§ **EXERCISE MATERIAL**:
· · · ·

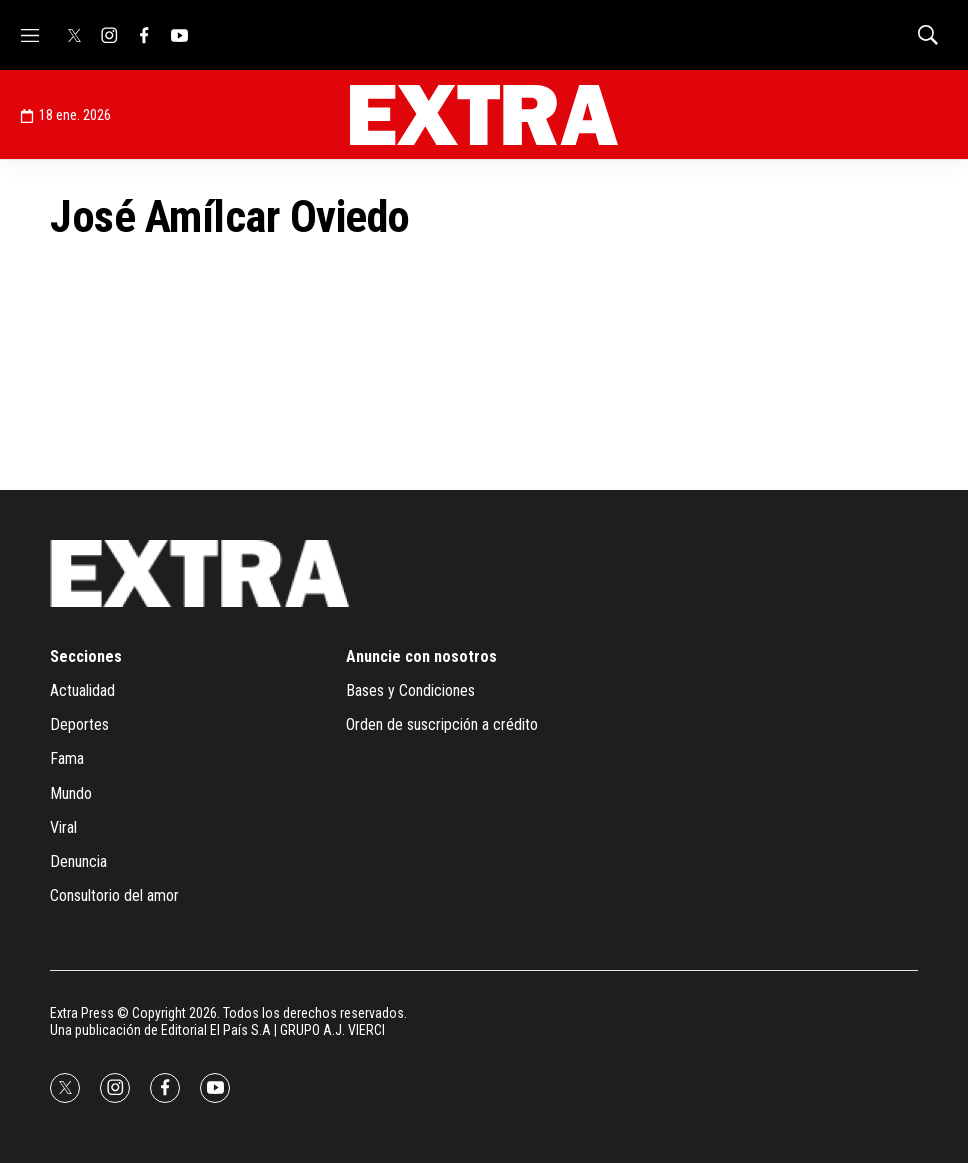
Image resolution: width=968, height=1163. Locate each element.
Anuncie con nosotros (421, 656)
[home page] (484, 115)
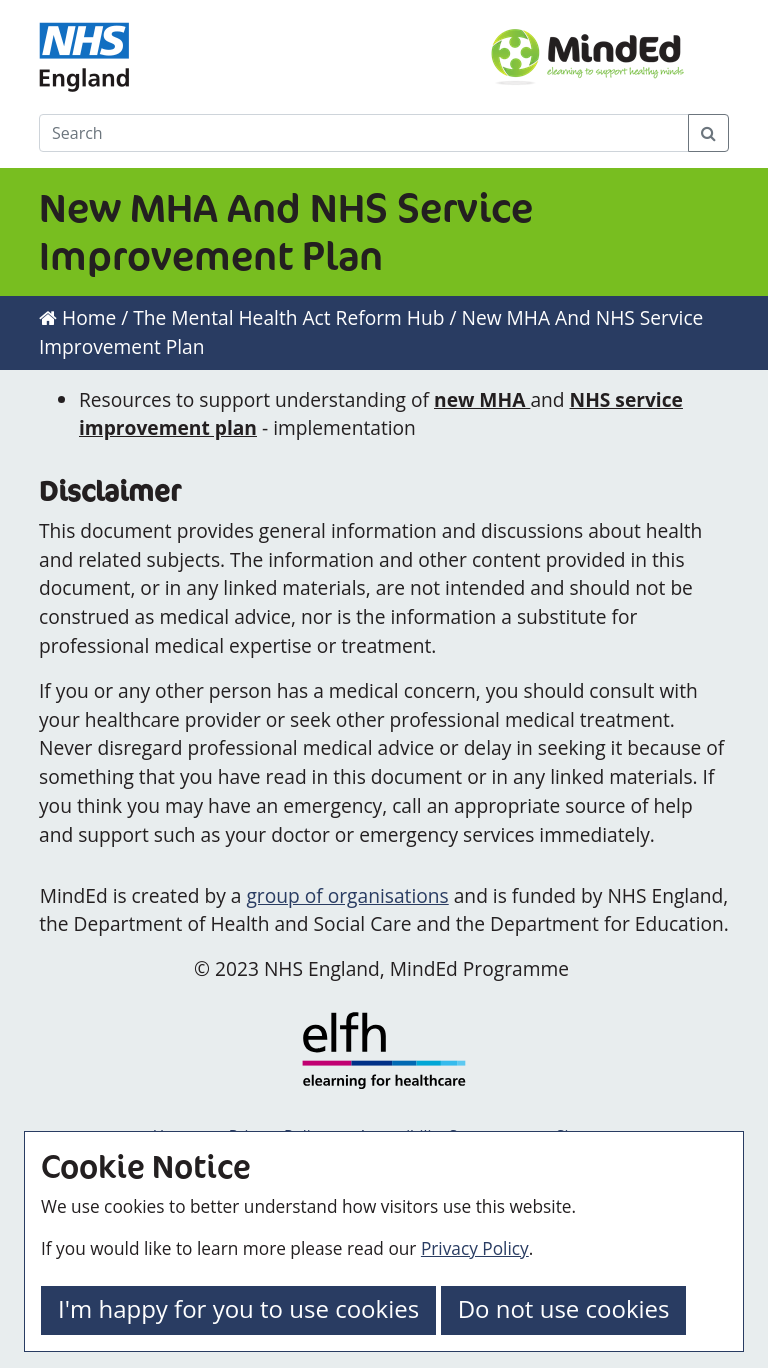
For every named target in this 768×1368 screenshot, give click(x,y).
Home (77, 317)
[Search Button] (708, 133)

· · · ·

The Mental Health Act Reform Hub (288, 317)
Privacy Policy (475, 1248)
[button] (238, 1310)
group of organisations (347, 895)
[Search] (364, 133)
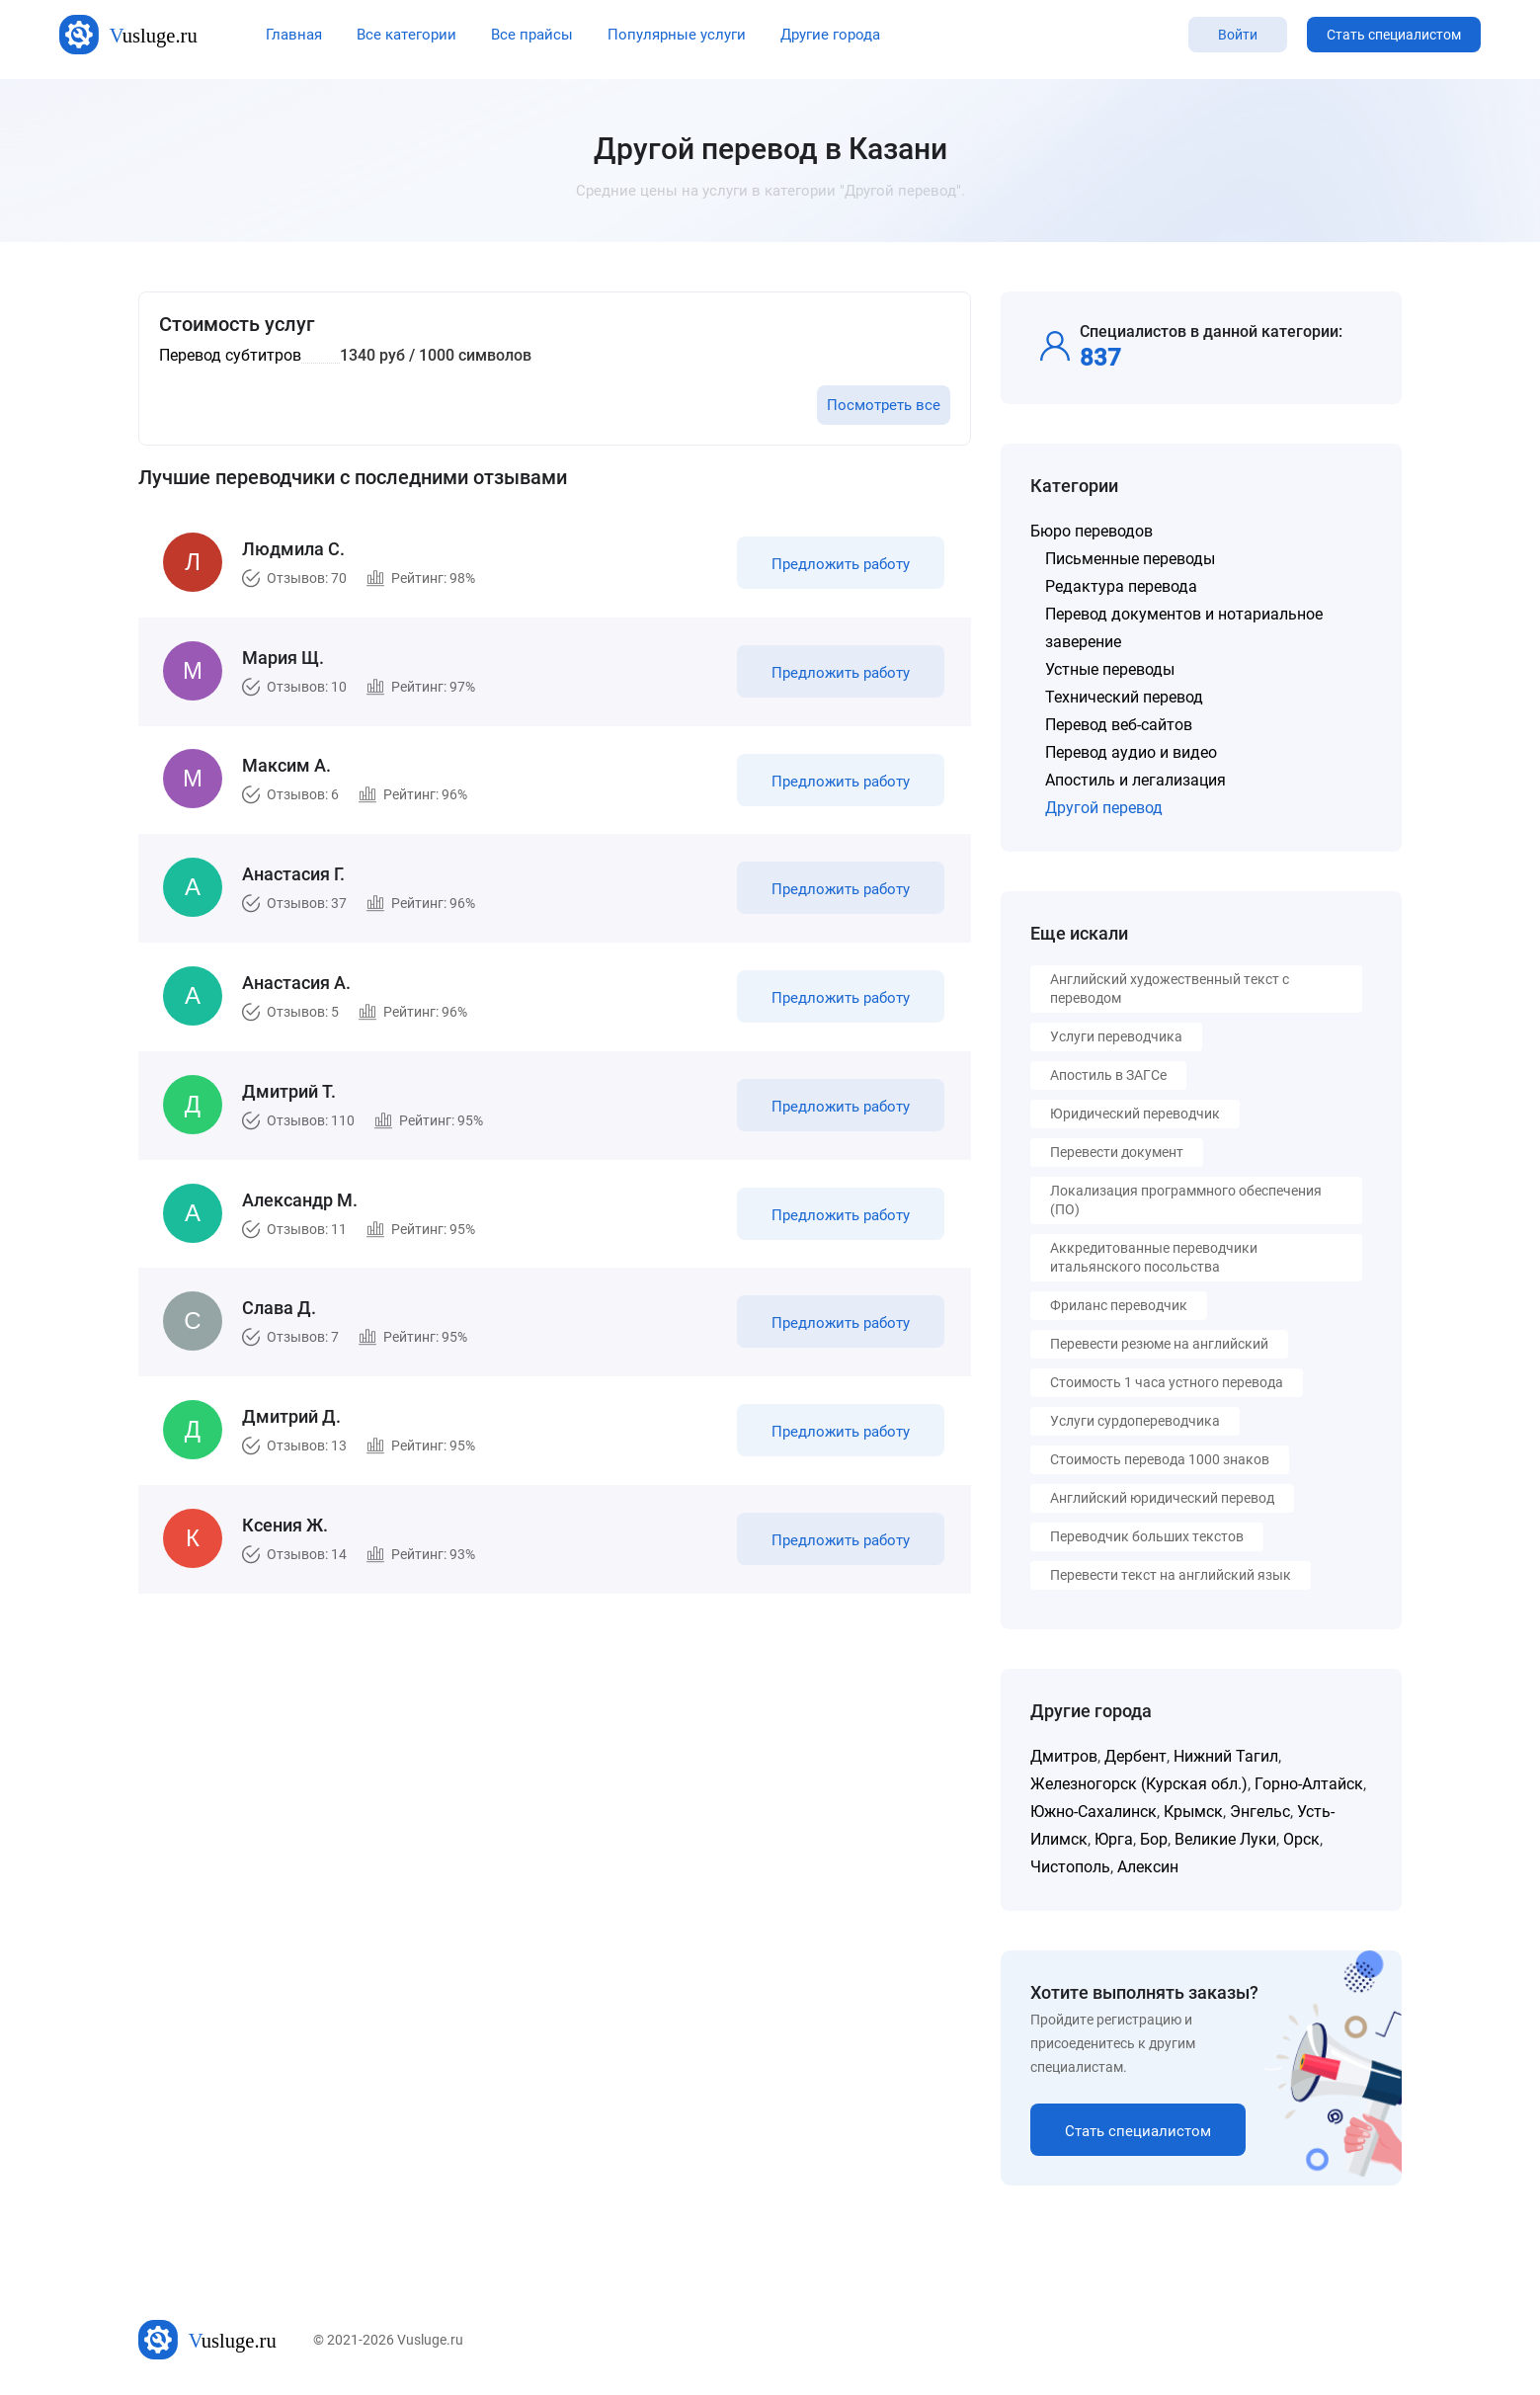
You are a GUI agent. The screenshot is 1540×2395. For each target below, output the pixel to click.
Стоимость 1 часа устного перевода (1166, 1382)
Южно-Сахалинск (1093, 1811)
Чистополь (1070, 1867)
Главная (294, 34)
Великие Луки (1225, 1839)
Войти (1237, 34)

· · · ·

§ **TASK REQUIREMENTS**: Please recast the lines above, from the one containing "Южно-Сахалинск (1093, 1811)" through the one containing "Войти (1237, 34)", as a Markdown table with the columns Row and Entry. Number each line and leave out any blank ones.

§ **FULL RESPONSE**:
| Row | Entry |
|---|---|
| 1 | Южно-Сахалинск (1093, 1811) |
| 2 | Чистополь (1070, 1867) |
| 3 | Главная (294, 34) |
| 4 | Великие Луки (1225, 1839) |
| 5 | Войти (1237, 34) |